-- start TASK DATA --

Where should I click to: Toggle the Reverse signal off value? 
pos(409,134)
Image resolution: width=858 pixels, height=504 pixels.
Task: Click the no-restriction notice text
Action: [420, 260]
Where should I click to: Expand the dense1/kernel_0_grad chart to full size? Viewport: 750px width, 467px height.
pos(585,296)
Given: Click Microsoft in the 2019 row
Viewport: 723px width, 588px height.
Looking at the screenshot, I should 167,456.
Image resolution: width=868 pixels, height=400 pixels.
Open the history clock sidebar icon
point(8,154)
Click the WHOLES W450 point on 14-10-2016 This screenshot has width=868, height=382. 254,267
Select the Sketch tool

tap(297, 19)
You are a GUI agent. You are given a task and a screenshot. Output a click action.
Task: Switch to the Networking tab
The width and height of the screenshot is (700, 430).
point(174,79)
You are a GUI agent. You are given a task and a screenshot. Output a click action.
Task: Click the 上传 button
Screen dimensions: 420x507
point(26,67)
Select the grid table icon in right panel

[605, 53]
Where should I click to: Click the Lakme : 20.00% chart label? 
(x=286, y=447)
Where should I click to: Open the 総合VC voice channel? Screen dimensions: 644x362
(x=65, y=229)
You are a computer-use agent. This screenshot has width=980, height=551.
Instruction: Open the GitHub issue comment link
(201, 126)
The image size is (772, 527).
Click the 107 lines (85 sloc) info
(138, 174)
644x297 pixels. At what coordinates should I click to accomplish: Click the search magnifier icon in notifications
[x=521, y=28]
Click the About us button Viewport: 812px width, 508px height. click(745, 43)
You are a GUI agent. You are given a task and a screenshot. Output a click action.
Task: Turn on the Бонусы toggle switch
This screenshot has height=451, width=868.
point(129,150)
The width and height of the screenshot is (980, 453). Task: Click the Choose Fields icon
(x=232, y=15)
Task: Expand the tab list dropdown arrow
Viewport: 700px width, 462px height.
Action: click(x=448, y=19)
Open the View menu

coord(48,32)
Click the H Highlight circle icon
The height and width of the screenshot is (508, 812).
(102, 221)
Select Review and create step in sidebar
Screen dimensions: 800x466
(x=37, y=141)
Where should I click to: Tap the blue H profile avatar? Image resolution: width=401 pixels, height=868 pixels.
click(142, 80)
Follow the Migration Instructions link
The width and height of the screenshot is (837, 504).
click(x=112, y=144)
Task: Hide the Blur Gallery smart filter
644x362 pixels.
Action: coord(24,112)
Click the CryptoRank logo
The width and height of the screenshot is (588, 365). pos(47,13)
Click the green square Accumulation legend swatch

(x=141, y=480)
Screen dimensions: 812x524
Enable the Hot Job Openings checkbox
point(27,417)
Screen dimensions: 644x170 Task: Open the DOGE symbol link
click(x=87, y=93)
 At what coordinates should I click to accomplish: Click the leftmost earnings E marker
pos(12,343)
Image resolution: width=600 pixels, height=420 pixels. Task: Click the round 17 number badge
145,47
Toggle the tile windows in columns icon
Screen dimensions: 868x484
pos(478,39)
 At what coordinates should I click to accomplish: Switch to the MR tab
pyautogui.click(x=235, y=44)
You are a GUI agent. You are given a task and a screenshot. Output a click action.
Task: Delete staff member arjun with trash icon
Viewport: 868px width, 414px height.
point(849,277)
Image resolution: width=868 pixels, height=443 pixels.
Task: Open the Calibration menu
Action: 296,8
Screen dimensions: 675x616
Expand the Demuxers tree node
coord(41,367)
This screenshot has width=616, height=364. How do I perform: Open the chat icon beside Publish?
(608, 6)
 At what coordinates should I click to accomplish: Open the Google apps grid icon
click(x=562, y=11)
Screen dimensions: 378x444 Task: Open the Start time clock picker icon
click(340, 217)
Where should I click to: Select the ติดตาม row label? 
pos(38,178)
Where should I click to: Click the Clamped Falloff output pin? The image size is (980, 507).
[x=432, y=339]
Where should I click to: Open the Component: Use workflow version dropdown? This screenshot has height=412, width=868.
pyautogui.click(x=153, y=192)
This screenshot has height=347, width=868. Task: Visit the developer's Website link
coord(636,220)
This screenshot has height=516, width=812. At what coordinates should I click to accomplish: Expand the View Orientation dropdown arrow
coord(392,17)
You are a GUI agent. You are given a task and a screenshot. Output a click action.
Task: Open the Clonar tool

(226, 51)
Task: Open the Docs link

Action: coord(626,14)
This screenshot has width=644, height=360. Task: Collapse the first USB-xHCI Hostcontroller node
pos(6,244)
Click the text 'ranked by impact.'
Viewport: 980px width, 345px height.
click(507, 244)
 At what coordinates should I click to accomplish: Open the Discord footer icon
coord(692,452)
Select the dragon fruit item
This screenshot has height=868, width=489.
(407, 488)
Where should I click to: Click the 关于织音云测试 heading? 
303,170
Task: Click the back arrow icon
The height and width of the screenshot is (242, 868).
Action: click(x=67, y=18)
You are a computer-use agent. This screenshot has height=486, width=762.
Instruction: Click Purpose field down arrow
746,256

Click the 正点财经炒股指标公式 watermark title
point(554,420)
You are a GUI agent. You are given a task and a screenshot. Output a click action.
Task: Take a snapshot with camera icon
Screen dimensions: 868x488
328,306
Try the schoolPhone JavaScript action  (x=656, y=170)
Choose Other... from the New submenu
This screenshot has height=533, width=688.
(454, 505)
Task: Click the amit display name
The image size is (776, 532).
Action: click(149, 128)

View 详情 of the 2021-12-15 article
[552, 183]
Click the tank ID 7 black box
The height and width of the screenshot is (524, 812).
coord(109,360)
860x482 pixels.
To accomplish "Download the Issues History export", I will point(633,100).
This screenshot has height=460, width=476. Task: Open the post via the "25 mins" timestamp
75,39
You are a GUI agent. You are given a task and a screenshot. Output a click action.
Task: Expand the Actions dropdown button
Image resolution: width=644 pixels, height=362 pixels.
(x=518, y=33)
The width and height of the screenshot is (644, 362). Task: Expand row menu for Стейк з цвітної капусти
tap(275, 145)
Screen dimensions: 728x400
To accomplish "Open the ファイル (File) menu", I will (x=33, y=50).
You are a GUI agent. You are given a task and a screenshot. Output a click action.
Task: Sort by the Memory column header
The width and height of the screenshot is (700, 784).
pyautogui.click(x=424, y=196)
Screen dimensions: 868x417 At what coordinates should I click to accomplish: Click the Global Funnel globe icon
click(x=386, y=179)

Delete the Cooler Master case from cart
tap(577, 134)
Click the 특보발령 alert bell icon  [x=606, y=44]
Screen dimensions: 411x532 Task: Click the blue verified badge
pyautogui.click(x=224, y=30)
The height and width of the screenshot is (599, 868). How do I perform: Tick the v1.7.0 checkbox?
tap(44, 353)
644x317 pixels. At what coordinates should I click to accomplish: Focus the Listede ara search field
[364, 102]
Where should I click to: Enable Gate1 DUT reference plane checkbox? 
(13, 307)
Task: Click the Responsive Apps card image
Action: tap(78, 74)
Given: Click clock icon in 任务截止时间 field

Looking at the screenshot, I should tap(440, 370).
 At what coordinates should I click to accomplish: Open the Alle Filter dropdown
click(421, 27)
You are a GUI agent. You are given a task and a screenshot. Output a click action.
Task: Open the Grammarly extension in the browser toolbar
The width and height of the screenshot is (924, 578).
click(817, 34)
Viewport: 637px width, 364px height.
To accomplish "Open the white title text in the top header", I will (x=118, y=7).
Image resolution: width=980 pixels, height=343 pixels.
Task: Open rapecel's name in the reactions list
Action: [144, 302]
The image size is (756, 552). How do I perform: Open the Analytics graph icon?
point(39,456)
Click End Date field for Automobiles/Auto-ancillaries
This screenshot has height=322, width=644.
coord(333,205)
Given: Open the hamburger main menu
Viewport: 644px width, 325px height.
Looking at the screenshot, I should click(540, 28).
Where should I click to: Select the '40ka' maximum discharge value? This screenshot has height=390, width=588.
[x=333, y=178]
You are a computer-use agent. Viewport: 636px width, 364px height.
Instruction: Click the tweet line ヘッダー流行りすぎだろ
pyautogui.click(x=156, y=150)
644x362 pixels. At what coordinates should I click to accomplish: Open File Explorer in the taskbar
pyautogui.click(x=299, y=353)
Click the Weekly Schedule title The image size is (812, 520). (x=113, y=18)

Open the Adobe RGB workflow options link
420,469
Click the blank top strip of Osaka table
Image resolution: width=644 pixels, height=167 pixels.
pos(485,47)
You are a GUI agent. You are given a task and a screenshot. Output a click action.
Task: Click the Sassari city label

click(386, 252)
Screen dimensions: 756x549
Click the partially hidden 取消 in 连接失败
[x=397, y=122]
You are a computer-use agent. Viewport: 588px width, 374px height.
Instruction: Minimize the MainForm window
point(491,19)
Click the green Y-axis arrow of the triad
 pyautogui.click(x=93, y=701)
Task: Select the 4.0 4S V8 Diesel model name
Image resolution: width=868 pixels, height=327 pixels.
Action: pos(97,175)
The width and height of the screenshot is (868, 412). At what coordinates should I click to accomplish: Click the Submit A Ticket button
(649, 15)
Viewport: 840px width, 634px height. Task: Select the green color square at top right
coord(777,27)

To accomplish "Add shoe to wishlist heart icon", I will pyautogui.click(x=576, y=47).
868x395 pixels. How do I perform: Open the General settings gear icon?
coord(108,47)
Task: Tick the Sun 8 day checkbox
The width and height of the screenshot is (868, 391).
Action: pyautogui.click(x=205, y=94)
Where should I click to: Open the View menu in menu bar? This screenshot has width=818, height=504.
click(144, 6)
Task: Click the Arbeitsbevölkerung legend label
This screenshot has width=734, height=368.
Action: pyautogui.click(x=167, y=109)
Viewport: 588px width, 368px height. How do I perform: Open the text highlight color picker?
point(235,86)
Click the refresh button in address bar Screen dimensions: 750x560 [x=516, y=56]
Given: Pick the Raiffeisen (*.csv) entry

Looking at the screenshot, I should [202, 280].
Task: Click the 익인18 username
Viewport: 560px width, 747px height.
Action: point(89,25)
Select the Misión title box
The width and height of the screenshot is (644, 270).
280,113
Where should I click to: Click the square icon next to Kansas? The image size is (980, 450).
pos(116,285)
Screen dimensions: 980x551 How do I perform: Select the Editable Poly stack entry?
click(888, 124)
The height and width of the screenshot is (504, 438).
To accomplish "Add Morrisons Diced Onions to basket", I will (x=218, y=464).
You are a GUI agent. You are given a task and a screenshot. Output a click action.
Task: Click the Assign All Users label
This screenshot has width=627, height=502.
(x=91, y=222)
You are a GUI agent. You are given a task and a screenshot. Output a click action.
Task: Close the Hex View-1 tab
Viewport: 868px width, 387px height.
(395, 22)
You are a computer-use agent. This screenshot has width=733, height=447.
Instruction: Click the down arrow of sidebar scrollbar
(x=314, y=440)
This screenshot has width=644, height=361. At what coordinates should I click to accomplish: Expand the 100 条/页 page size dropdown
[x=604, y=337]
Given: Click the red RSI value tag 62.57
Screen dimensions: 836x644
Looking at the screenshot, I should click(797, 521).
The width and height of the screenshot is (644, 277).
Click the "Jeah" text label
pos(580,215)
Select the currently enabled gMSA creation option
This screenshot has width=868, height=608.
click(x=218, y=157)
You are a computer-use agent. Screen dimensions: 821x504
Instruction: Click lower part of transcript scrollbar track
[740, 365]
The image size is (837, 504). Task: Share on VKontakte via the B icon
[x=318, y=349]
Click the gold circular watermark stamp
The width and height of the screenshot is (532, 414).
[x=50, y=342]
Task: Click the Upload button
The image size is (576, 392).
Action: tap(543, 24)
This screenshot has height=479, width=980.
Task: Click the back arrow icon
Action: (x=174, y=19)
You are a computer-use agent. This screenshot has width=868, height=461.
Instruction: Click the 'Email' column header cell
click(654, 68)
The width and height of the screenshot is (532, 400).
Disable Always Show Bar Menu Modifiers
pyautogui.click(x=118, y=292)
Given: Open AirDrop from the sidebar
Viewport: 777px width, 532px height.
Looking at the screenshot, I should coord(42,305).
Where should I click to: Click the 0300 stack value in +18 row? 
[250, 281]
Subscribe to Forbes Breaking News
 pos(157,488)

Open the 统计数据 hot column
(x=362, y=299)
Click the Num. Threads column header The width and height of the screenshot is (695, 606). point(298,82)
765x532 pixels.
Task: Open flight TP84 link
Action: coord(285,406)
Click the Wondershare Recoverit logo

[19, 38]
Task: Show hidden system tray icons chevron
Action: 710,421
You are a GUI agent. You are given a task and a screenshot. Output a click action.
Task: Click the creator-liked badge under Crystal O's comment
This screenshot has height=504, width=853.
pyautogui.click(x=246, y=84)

-- end TASK DATA --

### WHAT TO WORK ON
Reproduce the data from its first line through the line containing "Click the About", swapping "Networking" for "Storage" and leaving everything else as it stands.

### WORKED ANSWER
Where should I click to: Toggle the Reverse signal off value? 
pos(409,134)
Image resolution: width=858 pixels, height=504 pixels.
Task: Click the no-restriction notice text
Action: [420, 260]
Where should I click to: Expand the dense1/kernel_0_grad chart to full size? Viewport: 750px width, 467px height.
pos(585,296)
Given: Click Microsoft in the 2019 row
Viewport: 723px width, 588px height.
Looking at the screenshot, I should 167,456.
Image resolution: width=868 pixels, height=400 pixels.
Open the history clock sidebar icon
point(8,154)
Click the WHOLES W450 point on 14-10-2016 This screenshot has width=868, height=382. 254,267
Select the Sketch tool

tap(297, 19)
You are a GUI agent. You are given a task and a screenshot. Output a click action.
Task: Switch to the Storage tab
The width and height of the screenshot is (700, 430).
point(174,79)
You are a GUI agent. You are given a task and a screenshot. Output a click action.
Task: Click the 上传 button
Screen dimensions: 420x507
point(26,67)
Select the grid table icon in right panel

[605, 53]
Where should I click to: Click the Lakme : 20.00% chart label? 
(x=286, y=447)
Where should I click to: Open the 総合VC voice channel? Screen dimensions: 644x362
(x=65, y=229)
You are a computer-use agent. This screenshot has width=980, height=551.
Instruction: Open the GitHub issue comment link
(201, 126)
The image size is (772, 527).
Click the 107 lines (85 sloc) info
(138, 174)
644x297 pixels. At what coordinates should I click to accomplish: Click the search magnifier icon in notifications
[x=521, y=28]
Click the About us button Viewport: 812px width, 508px height. click(745, 43)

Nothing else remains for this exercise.